Efforts should be made to develop a critical mass of biological expertise in Papua New Guinea (and Indonesian Papua, too), to boost the region’s profile as a globally attractive option for biological research. To build on the widespread interest in the island’s biology, research reform is needed, including an expansion of postgraduate education on the island, merit-based competition for research funds and closer integration of teaching universities with research institutes.

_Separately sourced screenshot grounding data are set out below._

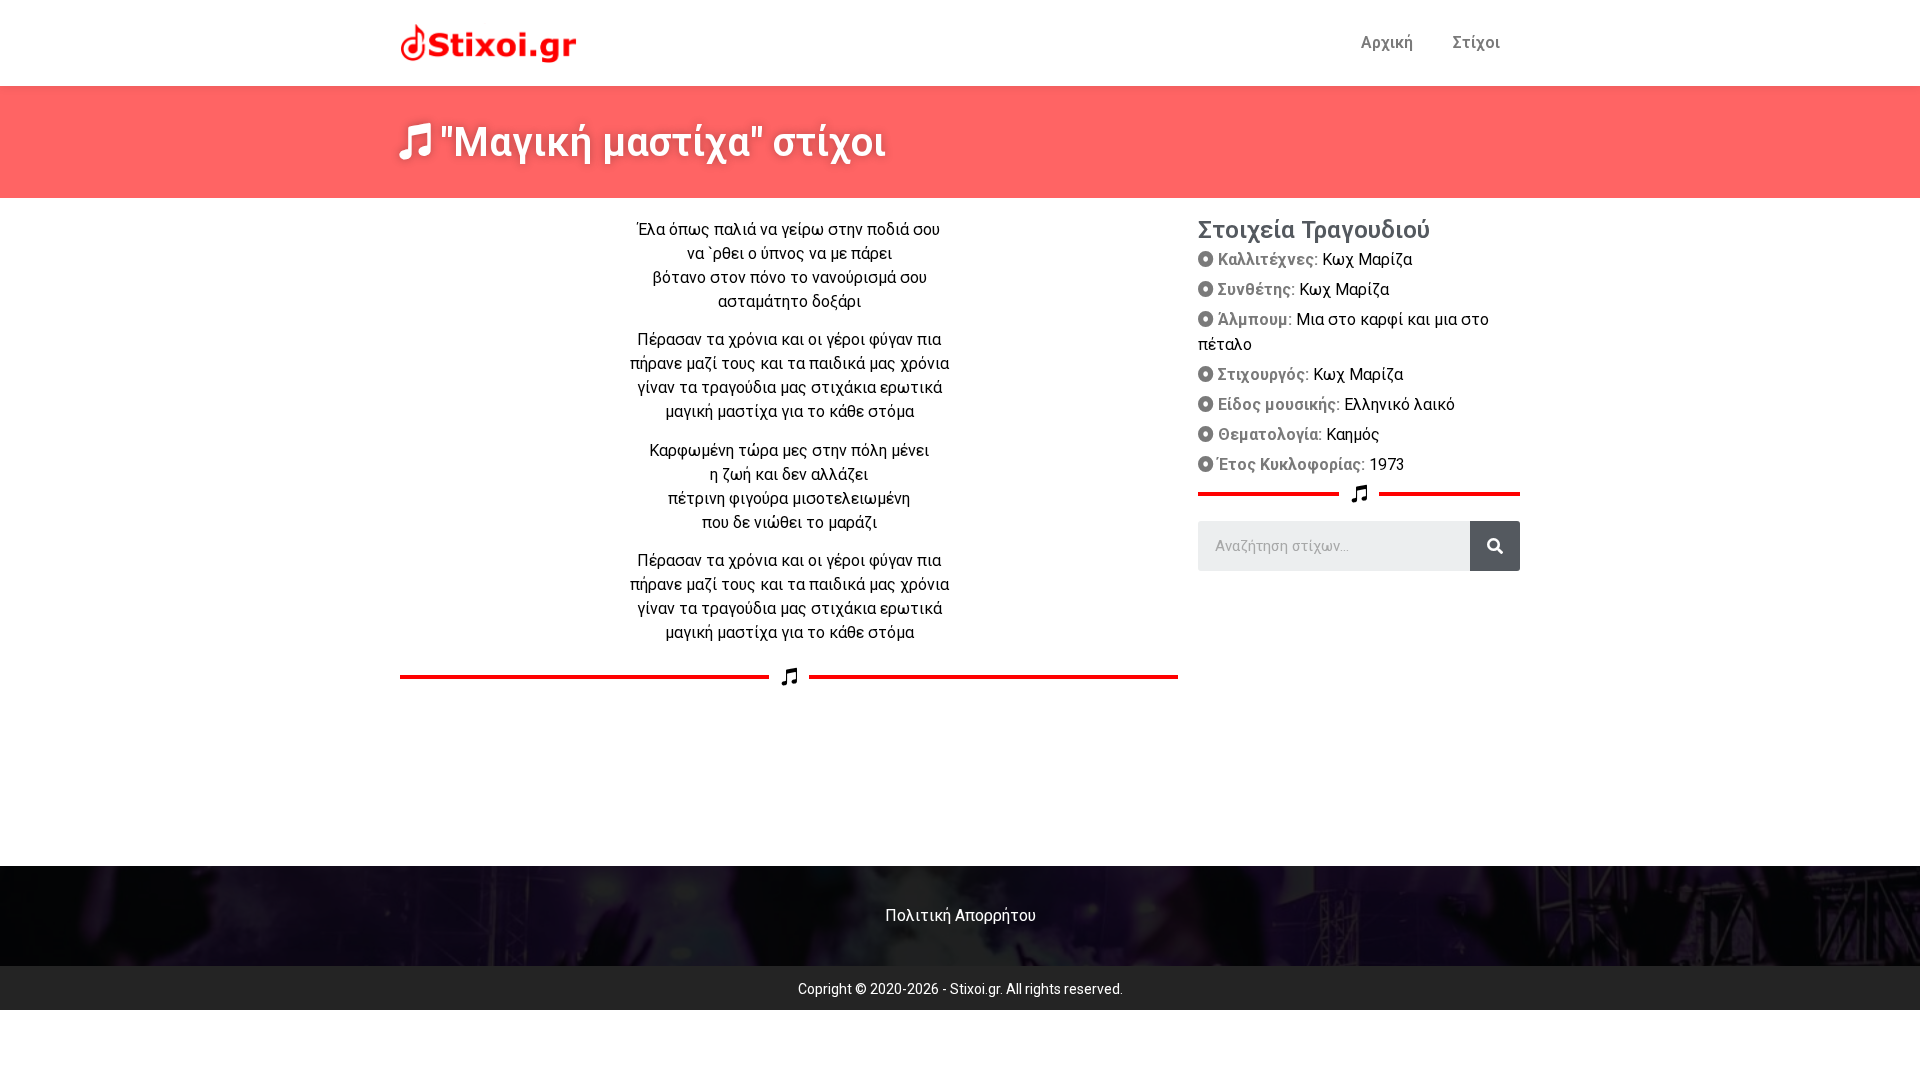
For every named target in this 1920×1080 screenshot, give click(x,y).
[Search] (1495, 546)
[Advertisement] (1359, 711)
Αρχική (1387, 42)
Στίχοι (1476, 42)
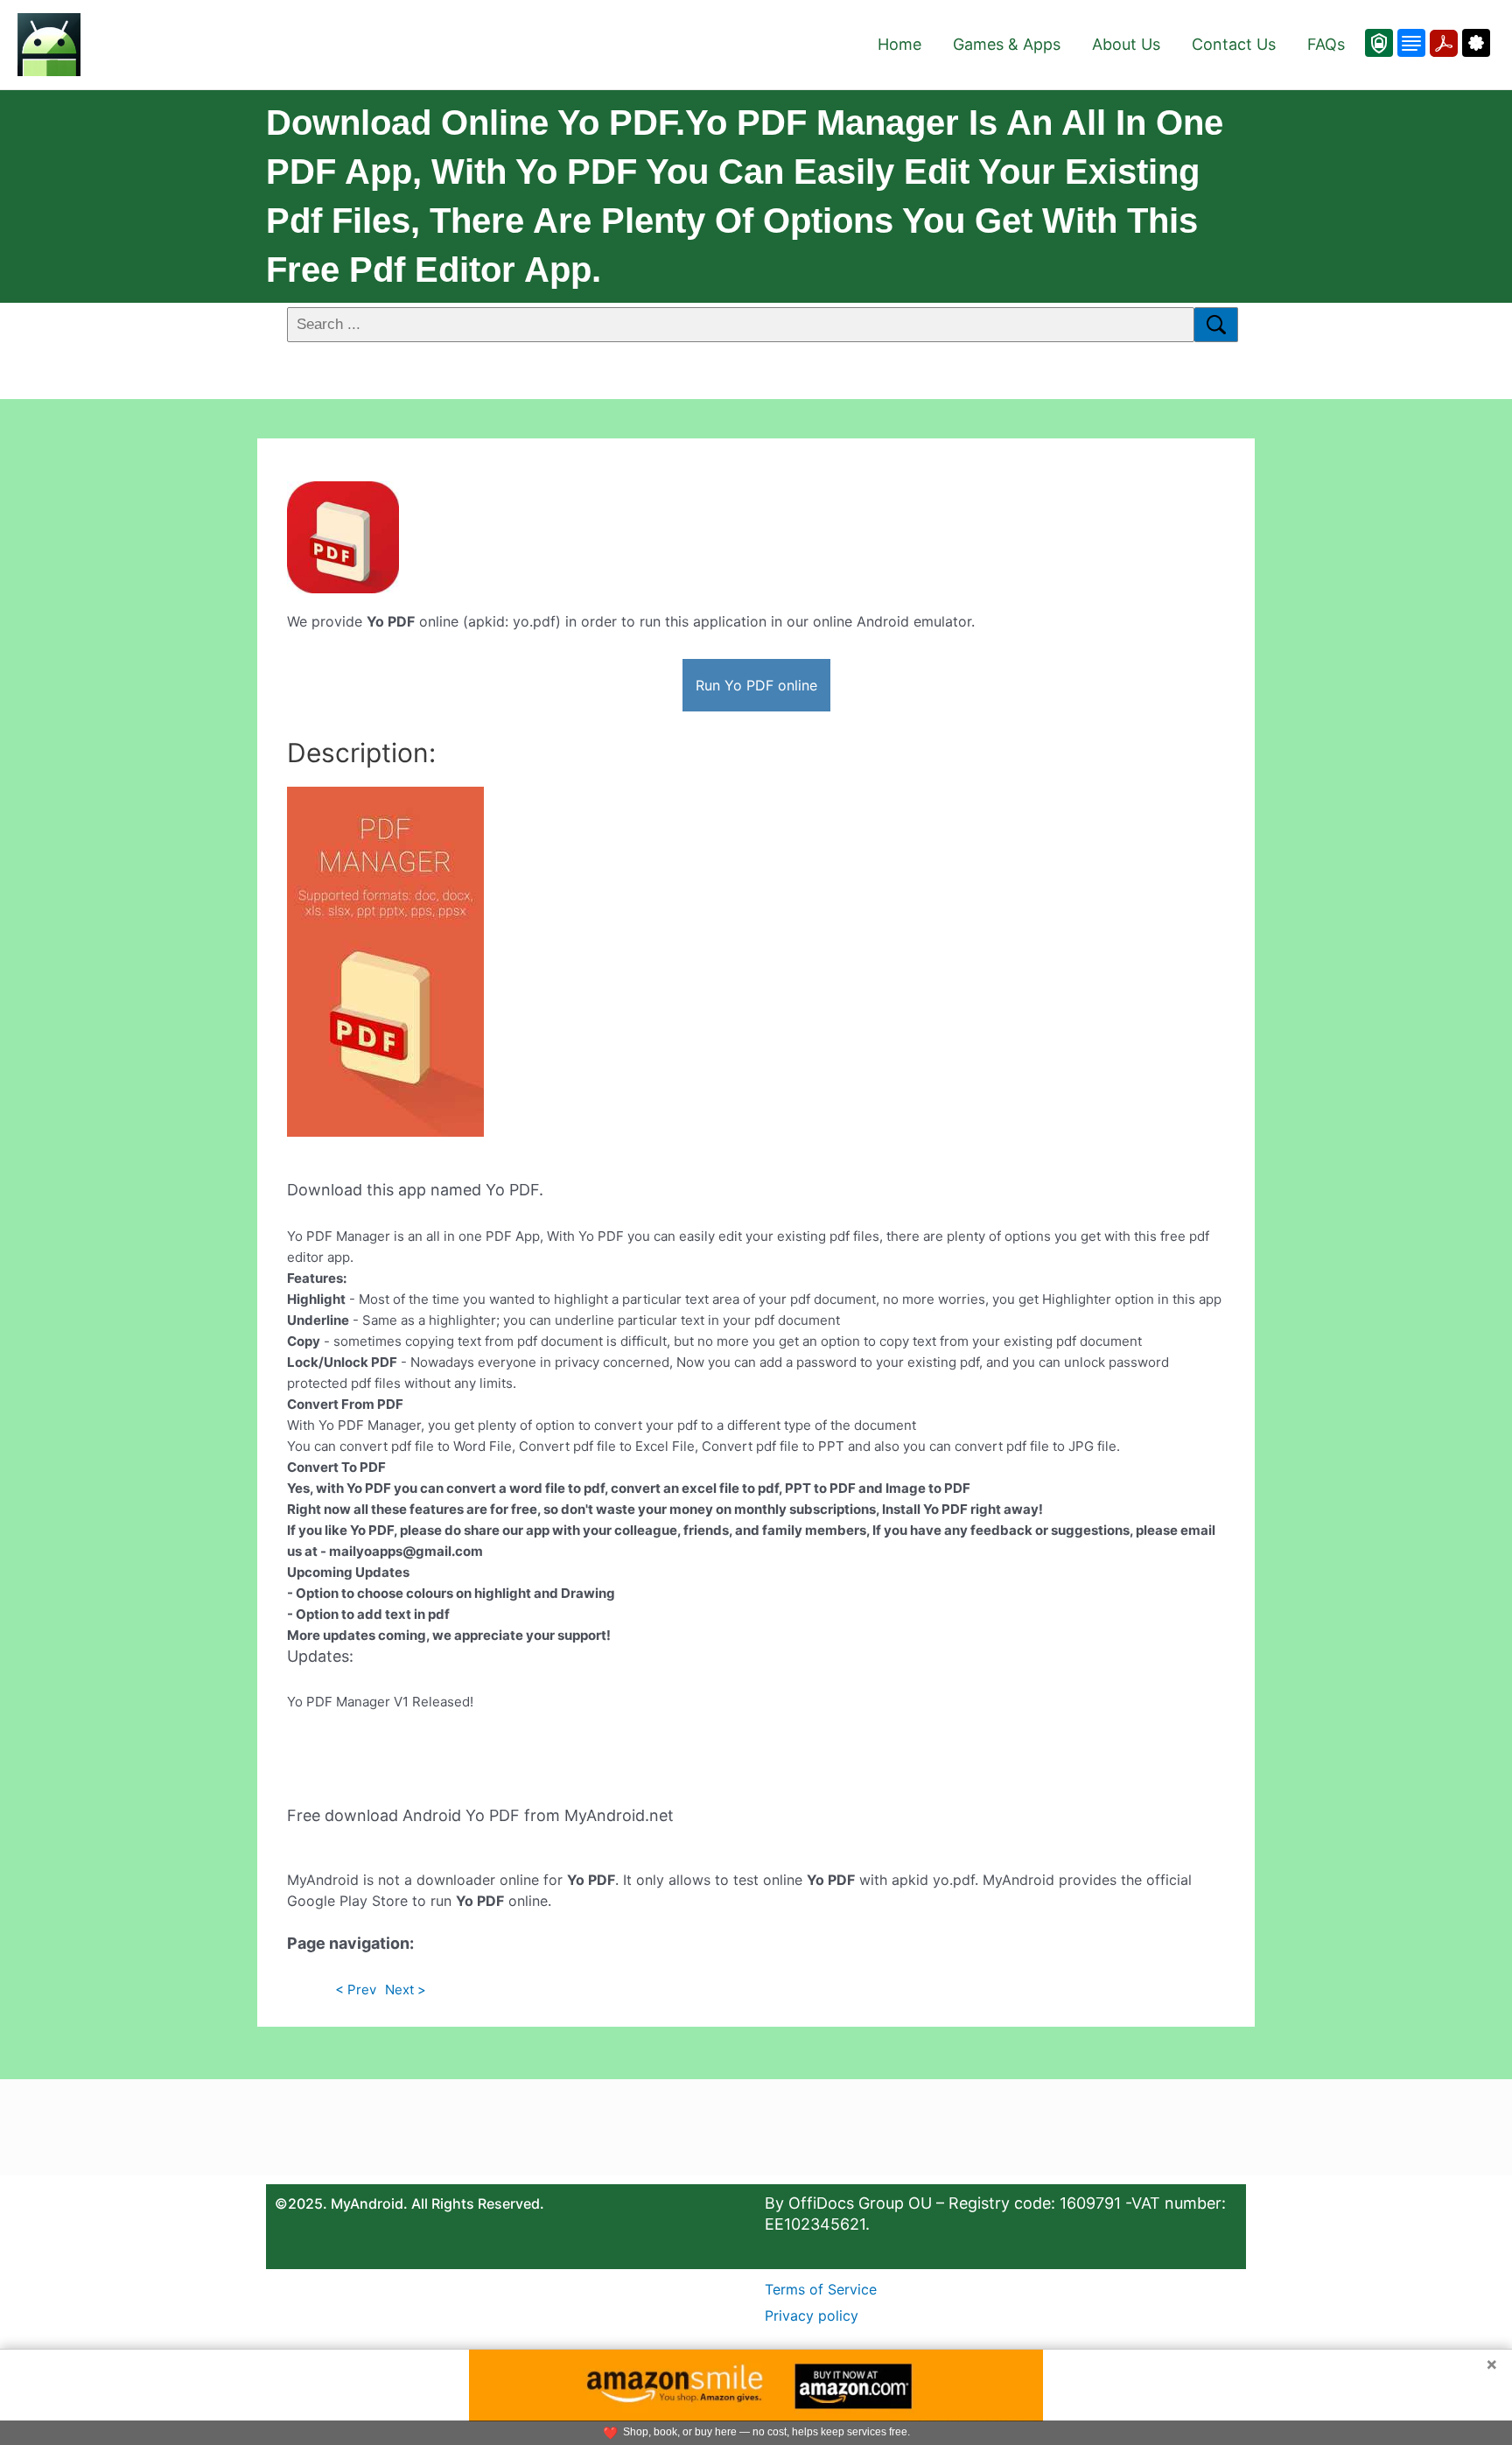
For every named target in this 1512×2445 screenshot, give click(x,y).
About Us (1126, 44)
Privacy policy (811, 2315)
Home (899, 44)
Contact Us (1234, 44)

Industrialized countries have been better at transferring manufacturing expertise to tropical countries than at boosting research there. The attitude to international research also varies among tropical countries, being determined by the opposing forces of cosmopolitanism and parochialism. An index of the ease of doing biodiversity research, analogous to the World Bank’s index of the ease of doing business15, should be developed to rank the competitiveness of tropical countries vying for the limited pool of international expertise and research funds. The 2014 Nagoya Protocol for the Convention on Biological Diversity was meant to enhance international scientific collaboration by ensuring benefit sharing. Unfortunately, over-regulation has produced the opposite effect, stifling much-needed biodiversity research in the tropics16. Paradoxically, this might open up an opportunity for Papua New Guinea. Unlike Indonesia, Papua New Guinea is not a signatory to the Nagoya Protocol, and this might aid its efforts to become one of the most biodiversity-research-friendly countries in the tropics.

The authors’ plant list for New Guinea is an excellent start on a long journey towards obtaining a full inventory of New Guinean biodiversity — a necessary tool for ensuring plant conservation and sustainable use. It is crucial that New Guineans themselves, as the custodians of this biodiversity, should forge the path towards achieving this goal.